Exercise description: Turn the records, from the line containing "Screen dimensions: 974x600" through the end of the records, into a numbered list with blank lines omitted. Leave the pictures out of your answer.

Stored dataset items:

— BEGIN —

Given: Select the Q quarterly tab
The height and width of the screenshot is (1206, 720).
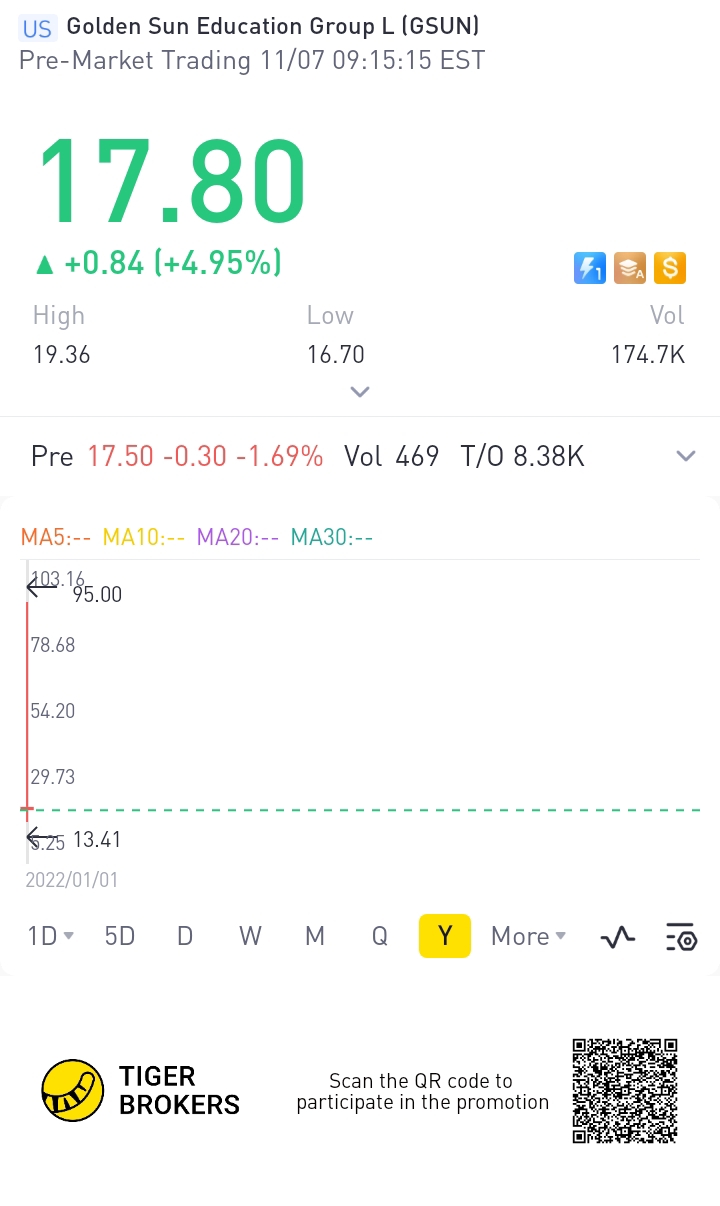Looking at the screenshot, I should point(380,936).
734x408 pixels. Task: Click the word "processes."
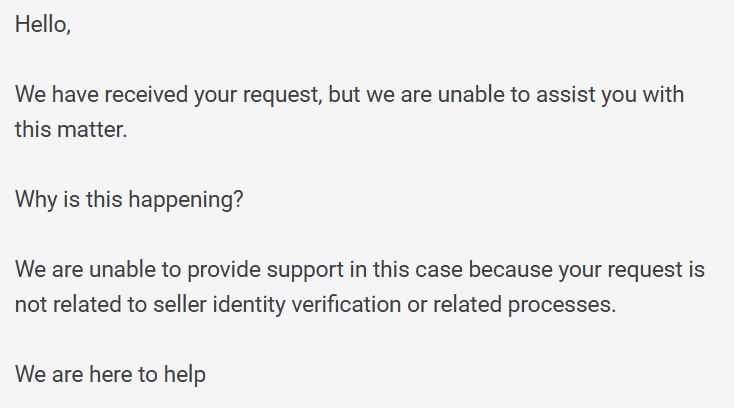[x=562, y=306]
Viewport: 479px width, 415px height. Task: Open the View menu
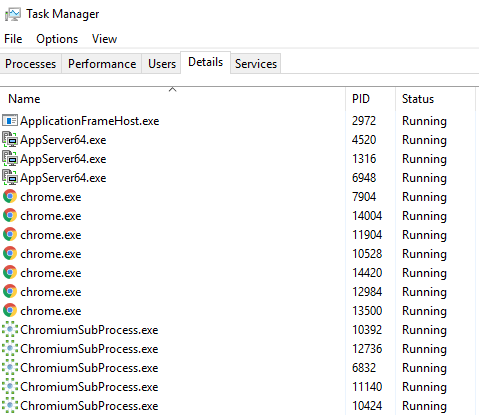(x=104, y=39)
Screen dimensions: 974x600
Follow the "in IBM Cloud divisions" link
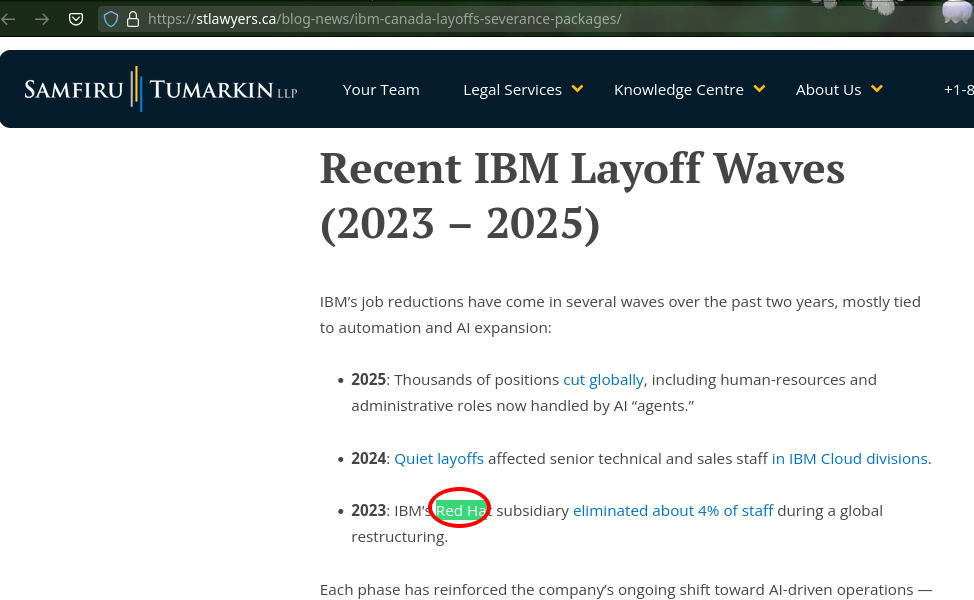(x=849, y=459)
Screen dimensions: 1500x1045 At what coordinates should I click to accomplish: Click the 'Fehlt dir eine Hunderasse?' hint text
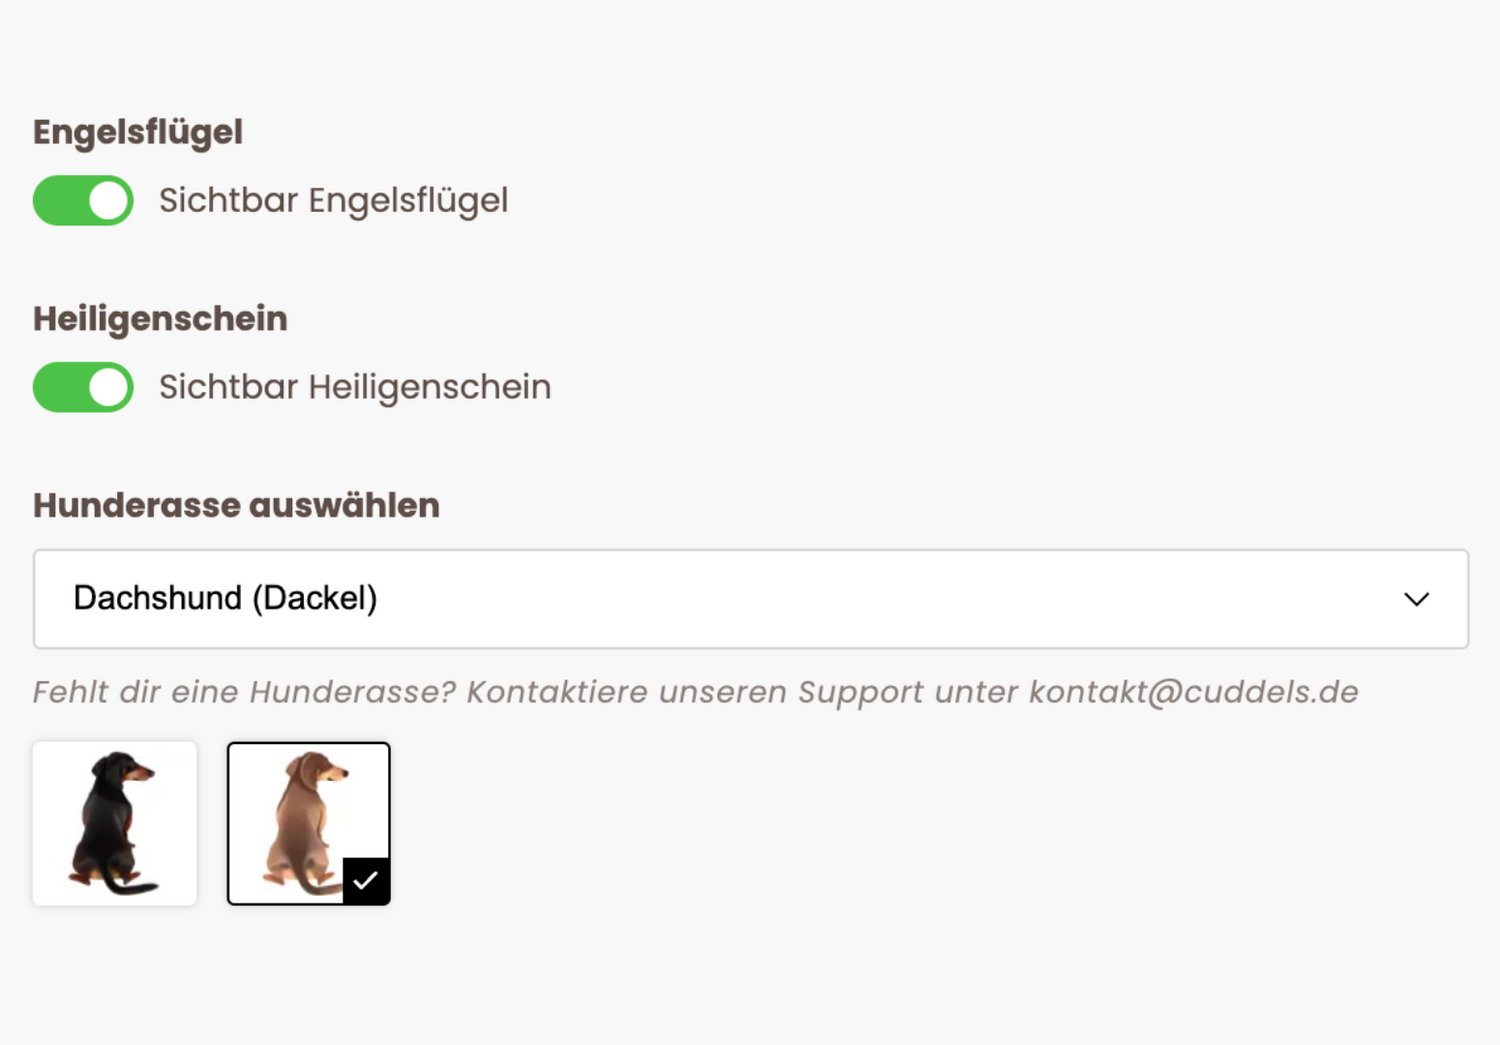click(244, 692)
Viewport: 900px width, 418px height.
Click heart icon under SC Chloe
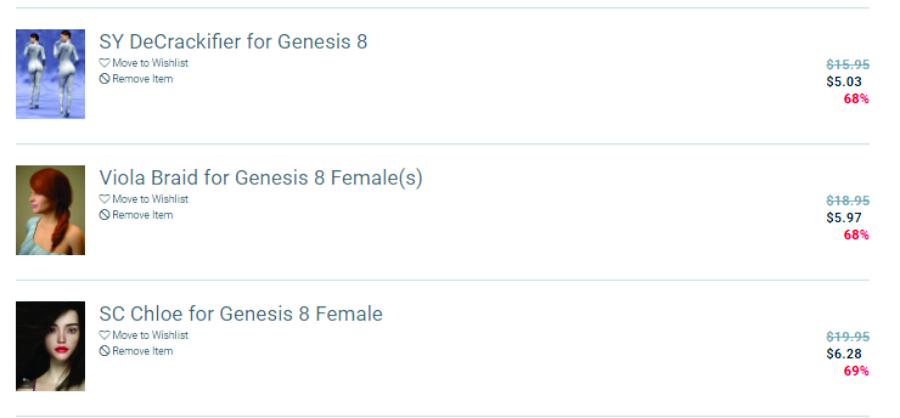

— END —

Solution to this task:
1. Screen dimensions: 974x600
2. Follow the "in IBM Cloud divisions" link
3. (x=849, y=459)
4. Screen dimensions: 1500x1045 At what coordinates should I click to accomplish: Click the 'Fehlt dir eine Hunderasse?' hint text
5. click(244, 692)
6. Viewport: 900px width, 418px height.
7. Click heart icon under SC Chloe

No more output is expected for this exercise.